___ TEXT EXCERPT ___

I am grateful for the people who have helped us along the way and awed that I have reached a point where others consult me with their questions. It is quite a journey from writer to publisher, one that I could not have made without Sarah and her editing skills. 

Tuesday, June 29, 2021

Thinking Inside the Box

 


I was listening to a well-respected mystery writer talking about how writers needed to think outside the box. The term makes me cringe. The first time I heard it was in the 80s. Businesses were making a huge effort to convince all of us that we need to think outside the box when most of them hadn't bothered finding out what was in the box, to begin with. 

While it started with businesses trying to approach problems in new and creative ways. Now it has been applied to every aspect of our lives. Even elementary school children are being badgered to think outside the box before they have even learned what the box holds.

I don't object to the idea of brainstorming ways to solve a problem. I find objectionable the colossal waste of time this practice is when we haven't exhausted the possibilities inside the box. Doctors refer to this as looking for zebras. They teach medical students to look for the obvious first. Once you have ruled out all the common ailments, then start looking for the more unusual ones.

You might wonder why I'm talking about inside-the-box thinking for writers. After all, we are supposed to be creative. Our plots take all kinds of twists and turns. This is why readers pick up our books. 

But here's the thing, the story needs to make sense. The writing doesn't need funky punctuation, new and different spellings of names, experimental structure. Tell the story. Tell it well. Take your readers into your world with the words you use. The journey can be as wild and imaginative as you wish, filled with layers of secrets and deception. Keep your readers guessing until the very end. 

We have an incredible toolbox of language, grammar, style, structure, and plot. There is no good reason to throw away what is in our toolbox and go looking for a new tool when most of us are still learning to write with the tools we have. 

Tuesday, June 15, 2021

History of Flogging in Tampa

Flogging holds a prominent place in Tampa history; in fact, from the turn of the 20th century into the 1930s, "professional flogger" was an acceptable, if not entirely respectable occupation. If you didn't like someone and didn't want to get your own hands dirty, you could hire a flogger to deliver a public whipping. There are reported cases of men, women, and children who died from injuries received in a flogging. It is a sad fact that flogging in Tampa and Hillsborough County was widespread and accepted deep into the 20th century. 

As with most other punishments, flogging took the worst toll on people of color. Instead of the leather strap, a whip or chain might be used. Other targets of the lash were Jews, Catholics, women of ill repute, and criminals. Prisoners were systematically abused. The use of the lash in law enforcement was a daily practice. It continued for decades and no prisoner was immune to the threat of flogging on the whim of city and county officials. Judges even beat children in the courtrooms of the city. 

Judge Whitaker of the Tampa municipal court is said to have set the legal precedent, "by personally applying the lash to two boy offenders convicted in his court." The judge believed a good whipping would be better for their character than jail time. Perhaps he was right, but by the time of Ybor City Blues, Hillsboro County had instituted a policy of flogging four prisoners a day even if there had been no infractions of the rules. 

Hillsborough County Chain Gang 1925

Imagine for a moment what it would be like to serve time in the county jail. First of all, jail usually meant the county work camp. Prisoners worked twelve-hour days building roads, cleaning ditches, and cutting brush using hand tools. They were shackled together to form a "chain gang." Then, every afternoon a flogger would walk down the row and pick out four random men to flog. If you were disliked, unlucky, or a shade or two darker than the next man in line, you could end up with daily floggings through your entire sentence.

___ EXCERPTED RECORDS ___

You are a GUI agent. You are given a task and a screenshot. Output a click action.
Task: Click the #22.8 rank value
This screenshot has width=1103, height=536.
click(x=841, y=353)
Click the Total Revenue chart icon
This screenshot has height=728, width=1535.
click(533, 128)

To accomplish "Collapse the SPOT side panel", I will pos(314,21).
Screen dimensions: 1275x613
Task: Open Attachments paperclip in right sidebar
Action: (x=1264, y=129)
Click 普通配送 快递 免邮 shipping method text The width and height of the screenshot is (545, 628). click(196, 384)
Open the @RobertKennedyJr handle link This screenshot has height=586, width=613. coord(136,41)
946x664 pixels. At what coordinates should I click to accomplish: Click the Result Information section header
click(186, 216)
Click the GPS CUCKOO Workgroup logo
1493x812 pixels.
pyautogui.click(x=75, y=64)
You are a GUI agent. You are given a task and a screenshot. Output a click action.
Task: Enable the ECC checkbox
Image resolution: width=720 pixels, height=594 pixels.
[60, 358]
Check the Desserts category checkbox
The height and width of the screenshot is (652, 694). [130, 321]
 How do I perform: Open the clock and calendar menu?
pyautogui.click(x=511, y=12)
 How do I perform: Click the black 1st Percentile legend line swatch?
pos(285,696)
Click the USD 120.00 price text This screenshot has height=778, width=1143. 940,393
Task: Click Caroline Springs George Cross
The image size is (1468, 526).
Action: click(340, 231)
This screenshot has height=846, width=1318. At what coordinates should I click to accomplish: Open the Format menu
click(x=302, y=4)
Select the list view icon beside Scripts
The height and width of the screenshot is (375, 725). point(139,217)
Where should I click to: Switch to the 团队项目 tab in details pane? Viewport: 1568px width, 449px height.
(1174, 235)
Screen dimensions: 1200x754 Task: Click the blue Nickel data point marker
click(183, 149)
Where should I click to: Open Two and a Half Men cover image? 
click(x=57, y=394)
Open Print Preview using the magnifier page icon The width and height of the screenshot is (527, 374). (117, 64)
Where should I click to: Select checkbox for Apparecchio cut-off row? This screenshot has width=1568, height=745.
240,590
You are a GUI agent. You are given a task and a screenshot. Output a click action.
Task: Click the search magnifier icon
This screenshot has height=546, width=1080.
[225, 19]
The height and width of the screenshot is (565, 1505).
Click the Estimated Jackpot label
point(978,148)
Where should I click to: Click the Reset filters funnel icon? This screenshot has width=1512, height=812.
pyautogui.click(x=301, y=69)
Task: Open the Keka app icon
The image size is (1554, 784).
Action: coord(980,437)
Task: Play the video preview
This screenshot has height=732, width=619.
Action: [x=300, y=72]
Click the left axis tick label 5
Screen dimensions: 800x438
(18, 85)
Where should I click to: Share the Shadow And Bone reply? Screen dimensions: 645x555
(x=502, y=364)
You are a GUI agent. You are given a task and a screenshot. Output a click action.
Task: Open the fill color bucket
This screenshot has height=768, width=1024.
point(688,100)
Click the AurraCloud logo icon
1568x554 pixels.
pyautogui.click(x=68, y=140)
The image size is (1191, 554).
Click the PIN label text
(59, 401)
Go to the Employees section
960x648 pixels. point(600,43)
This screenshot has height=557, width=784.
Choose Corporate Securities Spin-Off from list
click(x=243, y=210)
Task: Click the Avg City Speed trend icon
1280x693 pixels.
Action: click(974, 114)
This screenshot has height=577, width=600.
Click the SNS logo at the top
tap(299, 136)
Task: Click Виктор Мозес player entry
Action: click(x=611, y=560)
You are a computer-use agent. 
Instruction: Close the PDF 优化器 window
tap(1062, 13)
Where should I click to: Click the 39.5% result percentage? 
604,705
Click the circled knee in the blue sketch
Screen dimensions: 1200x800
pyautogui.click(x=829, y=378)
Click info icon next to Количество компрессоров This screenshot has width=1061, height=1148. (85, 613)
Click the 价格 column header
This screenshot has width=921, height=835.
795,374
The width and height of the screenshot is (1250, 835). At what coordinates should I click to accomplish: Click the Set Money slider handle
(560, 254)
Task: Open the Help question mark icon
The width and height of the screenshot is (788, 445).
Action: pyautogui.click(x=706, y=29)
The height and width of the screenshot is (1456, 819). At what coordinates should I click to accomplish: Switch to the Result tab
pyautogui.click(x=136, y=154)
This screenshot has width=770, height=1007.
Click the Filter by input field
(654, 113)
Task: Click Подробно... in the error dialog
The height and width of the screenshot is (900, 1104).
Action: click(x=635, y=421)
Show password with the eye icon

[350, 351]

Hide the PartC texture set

___

▶ [WHAT TO DO]
**A.** In the blog excerpt, rewrite the passage starting at "While it started" and ending at "the box holds.", swapping "elementary school children" for "high school students".
**B.** According to the blog excerpt, how many prisoners a day were flogged under the county policy in place by the time of Ybor City Blues?
**C.** Decide whether each statement agrees with the blog excerpt, and quote the words that settle it: (i) Doctors teach medical students to look for the unusual ailments first. (ii) Prisoners in the county work camp worked twelve-hour days. (iii) The writer first heard the phrase "think outside the box" in the 90s.

▶ [SOLUTIONS TO THE EXERCISE]
**A.**
While it started with businesses trying to approach problems in new and creative ways. Now it has been applied to every aspect of our lives. Even high school students are being badgered to think outside the box before they have even learned what the box holds.

**B.** Four prisoners a day, even if there had been no infractions of the rules.

**C.**
(i) No: "They teach medical students to look for the obvious first."
(ii) Yes: "Prisoners worked twelve-hour days building roads, cleaning ditches, and cutting brush using hand tools."
(iii) No: "The first time I heard it was in the 80s."